TASK REQUIREMENTS:
Repeat exactly each line of the data provided below.

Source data
---*---

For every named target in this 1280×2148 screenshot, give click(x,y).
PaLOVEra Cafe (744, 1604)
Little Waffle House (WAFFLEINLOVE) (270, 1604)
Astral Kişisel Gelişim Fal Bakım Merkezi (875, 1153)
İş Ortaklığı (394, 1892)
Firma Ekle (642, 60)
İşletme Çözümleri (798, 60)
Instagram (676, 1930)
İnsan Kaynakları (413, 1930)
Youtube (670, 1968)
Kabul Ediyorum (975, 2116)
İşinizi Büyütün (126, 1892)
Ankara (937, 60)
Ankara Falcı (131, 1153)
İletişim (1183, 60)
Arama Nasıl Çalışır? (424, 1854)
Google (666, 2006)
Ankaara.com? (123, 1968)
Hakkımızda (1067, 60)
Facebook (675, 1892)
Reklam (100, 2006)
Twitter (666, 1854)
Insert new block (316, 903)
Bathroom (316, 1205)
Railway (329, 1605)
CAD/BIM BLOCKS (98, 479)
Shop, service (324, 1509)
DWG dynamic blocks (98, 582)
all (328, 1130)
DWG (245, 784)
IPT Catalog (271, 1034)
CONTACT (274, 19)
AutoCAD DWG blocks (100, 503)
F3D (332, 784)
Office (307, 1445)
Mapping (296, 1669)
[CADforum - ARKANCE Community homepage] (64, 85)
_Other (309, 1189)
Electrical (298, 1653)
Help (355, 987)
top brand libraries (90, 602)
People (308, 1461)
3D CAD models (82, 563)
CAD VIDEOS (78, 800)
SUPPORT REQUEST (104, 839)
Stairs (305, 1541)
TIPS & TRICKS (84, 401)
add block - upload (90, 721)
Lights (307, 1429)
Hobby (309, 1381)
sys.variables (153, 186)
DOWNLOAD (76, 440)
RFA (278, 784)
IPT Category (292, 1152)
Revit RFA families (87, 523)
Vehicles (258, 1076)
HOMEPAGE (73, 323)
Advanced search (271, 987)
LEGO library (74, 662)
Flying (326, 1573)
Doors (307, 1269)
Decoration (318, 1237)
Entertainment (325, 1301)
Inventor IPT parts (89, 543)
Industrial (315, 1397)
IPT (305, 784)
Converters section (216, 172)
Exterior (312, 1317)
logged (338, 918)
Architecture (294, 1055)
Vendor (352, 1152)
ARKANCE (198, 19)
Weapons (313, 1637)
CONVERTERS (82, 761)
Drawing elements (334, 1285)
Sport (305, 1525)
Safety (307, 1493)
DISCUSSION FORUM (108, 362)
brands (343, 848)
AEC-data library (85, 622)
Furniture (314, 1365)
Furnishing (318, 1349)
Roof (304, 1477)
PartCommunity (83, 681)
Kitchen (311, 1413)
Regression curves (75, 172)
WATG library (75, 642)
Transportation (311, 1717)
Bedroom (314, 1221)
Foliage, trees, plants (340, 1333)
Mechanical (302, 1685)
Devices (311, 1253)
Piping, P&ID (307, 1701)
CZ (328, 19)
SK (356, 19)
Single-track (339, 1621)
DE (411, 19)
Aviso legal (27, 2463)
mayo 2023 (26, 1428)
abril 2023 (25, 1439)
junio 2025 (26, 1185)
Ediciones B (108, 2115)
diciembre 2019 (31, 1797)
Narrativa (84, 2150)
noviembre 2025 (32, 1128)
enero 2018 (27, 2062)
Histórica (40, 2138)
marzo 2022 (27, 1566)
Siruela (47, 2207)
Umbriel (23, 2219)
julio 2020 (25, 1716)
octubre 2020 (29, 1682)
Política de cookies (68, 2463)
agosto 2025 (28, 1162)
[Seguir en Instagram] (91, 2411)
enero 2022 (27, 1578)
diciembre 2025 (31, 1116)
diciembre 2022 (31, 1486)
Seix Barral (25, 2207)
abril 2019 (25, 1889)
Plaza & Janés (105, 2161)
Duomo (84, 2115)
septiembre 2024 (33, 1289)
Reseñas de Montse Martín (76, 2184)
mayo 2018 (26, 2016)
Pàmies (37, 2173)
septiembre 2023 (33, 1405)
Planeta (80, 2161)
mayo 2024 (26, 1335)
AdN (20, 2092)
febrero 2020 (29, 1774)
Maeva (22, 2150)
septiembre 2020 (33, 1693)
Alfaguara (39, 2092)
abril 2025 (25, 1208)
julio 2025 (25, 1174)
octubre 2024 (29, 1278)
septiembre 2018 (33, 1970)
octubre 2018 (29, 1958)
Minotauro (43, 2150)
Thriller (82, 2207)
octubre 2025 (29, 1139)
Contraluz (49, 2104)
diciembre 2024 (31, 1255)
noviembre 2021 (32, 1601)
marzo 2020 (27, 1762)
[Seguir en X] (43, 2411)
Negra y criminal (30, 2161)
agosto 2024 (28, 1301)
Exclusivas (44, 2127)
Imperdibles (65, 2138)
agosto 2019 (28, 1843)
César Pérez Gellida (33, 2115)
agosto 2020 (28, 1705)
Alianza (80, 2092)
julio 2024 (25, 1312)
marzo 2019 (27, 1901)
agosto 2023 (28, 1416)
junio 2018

---*---

ANSWER BOX:
For every named target in this 1280×2148 screenshot, give click(x,y).
PaLOVEra Cafe (744, 1604)
Little Waffle House (WAFFLEINLOVE) (270, 1604)
Astral Kişisel Gelişim Fal Bakım Merkezi (875, 1153)
İş Ortaklığı (394, 1892)
Firma Ekle (642, 60)
İşletme Çözümleri (798, 60)
Instagram (676, 1930)
İnsan Kaynakları (413, 1930)
Youtube (670, 1968)
Kabul Ediyorum (975, 2116)
İşinizi Büyütün (126, 1892)
Ankara (937, 60)
Ankara Falcı (131, 1153)
İletişim (1183, 60)
Arama Nasıl Çalışır? (424, 1854)
Google (666, 2006)
Ankaara.com? (123, 1968)
Hakkımızda (1067, 60)
Facebook (675, 1892)
Reklam (100, 2006)
Twitter (666, 1854)
Insert new block (316, 903)
Bathroom (316, 1205)
Railway (329, 1605)
CAD/BIM BLOCKS (98, 479)
Shop, service (324, 1509)
DWG dynamic blocks (98, 582)
all (328, 1130)
DWG (245, 784)
IPT Catalog (271, 1034)
CONTACT (274, 19)
AutoCAD DWG blocks (100, 503)
F3D (332, 784)
Office (307, 1445)
Mapping (296, 1669)
[CADforum - ARKANCE Community homepage] (64, 85)
_Other (309, 1189)
Electrical (298, 1653)
Help (355, 987)
top brand libraries (90, 602)
People (308, 1461)
3D CAD models (82, 563)
CAD VIDEOS (78, 800)
SUPPORT REQUEST (104, 839)
Stairs (305, 1541)
TIPS & TRICKS (84, 401)
add block - upload (90, 721)
Lights (307, 1429)
Hobby (309, 1381)
sys.variables (153, 186)
DOWNLOAD (76, 440)
RFA (278, 784)
IPT Category (292, 1152)
Revit RFA families (87, 523)
Vehicles (258, 1076)
HOMEPAGE (73, 323)
Advanced search (271, 987)
LEGO library (74, 662)
Flying (326, 1573)
Doors (307, 1269)
Decoration (318, 1237)
Entertainment (325, 1301)
Inventor IPT parts (89, 543)
Industrial (315, 1397)
IPT (305, 784)
Converters section (216, 172)
Exterior (312, 1317)
logged (338, 918)
Architecture (294, 1055)
Vendor (352, 1152)
ARKANCE (198, 19)
Weapons (313, 1637)
CONVERTERS (82, 761)
Drawing elements (334, 1285)
Sport (305, 1525)
Safety (307, 1493)
DISCUSSION FORUM (108, 362)
brands (343, 848)
AEC-data library (85, 622)
Furniture (314, 1365)
Furnishing (318, 1349)
Roof (304, 1477)
PartCommunity (83, 681)
Kitchen (311, 1413)
Regression curves (75, 172)
WATG library (75, 642)
Transportation (311, 1717)
Bedroom (314, 1221)
Foliage, trees, plants (340, 1333)
Mechanical (302, 1685)
Devices (311, 1253)
Piping, P&ID (307, 1701)
CZ (328, 19)
SK (356, 19)
Single-track (339, 1621)
DE (411, 19)
Aviso legal (27, 2463)
mayo 2023 (26, 1428)
abril 2023 (25, 1439)
junio 2025 (26, 1185)
Ediciones B (108, 2115)
diciembre 2019 (31, 1797)
Narrativa (84, 2150)
noviembre 2025 (32, 1128)
enero 2018 (27, 2062)
Histórica (40, 2138)
marzo 2022 (27, 1566)
Siruela (47, 2207)
Umbriel (23, 2219)
julio 2020 (25, 1716)
octubre 2020 (29, 1682)
Política de cookies (68, 2463)
agosto 2025 (28, 1162)
[Seguir en Instagram] (91, 2411)
enero 2022 (27, 1578)
diciembre 2025 (31, 1116)
diciembre 2022 (31, 1486)
Seix Barral (25, 2207)
abril 2019 (25, 1889)
Plaza & Janés (105, 2161)
Duomo (84, 2115)
septiembre 2024 (33, 1289)
Reseñas de Montse Martín (76, 2184)
mayo 2018 (26, 2016)
Pàmies (37, 2173)
septiembre 2023 (33, 1405)
Planeta (80, 2161)
mayo 2024 (26, 1335)
AdN (20, 2092)
febrero 2020 (29, 1774)
Maeva (22, 2150)
septiembre 2020 (33, 1693)
Alfaguara (39, 2092)
abril 2025 (25, 1208)
julio 2025 (25, 1174)
octubre 2024 (29, 1278)
septiembre 2018 (33, 1970)
octubre 2018 (29, 1958)
Minotauro (43, 2150)
Thriller (82, 2207)
octubre 2025 (29, 1139)
Contraluz (49, 2104)
diciembre 2024 (31, 1255)
noviembre 2021 (32, 1601)
marzo 2020 (27, 1762)
[Seguir en X] (43, 2411)
Negra y criminal (30, 2161)
agosto 2024 (28, 1301)
Exclusivas (44, 2127)
Imperdibles (65, 2138)
agosto 2019 (28, 1843)
César Pérez Gellida (33, 2115)
agosto 2020 (28, 1705)
Alianza (80, 2092)
julio 2024 (25, 1312)
marzo 2019 (27, 1901)
agosto 2023 (28, 1416)
junio 2018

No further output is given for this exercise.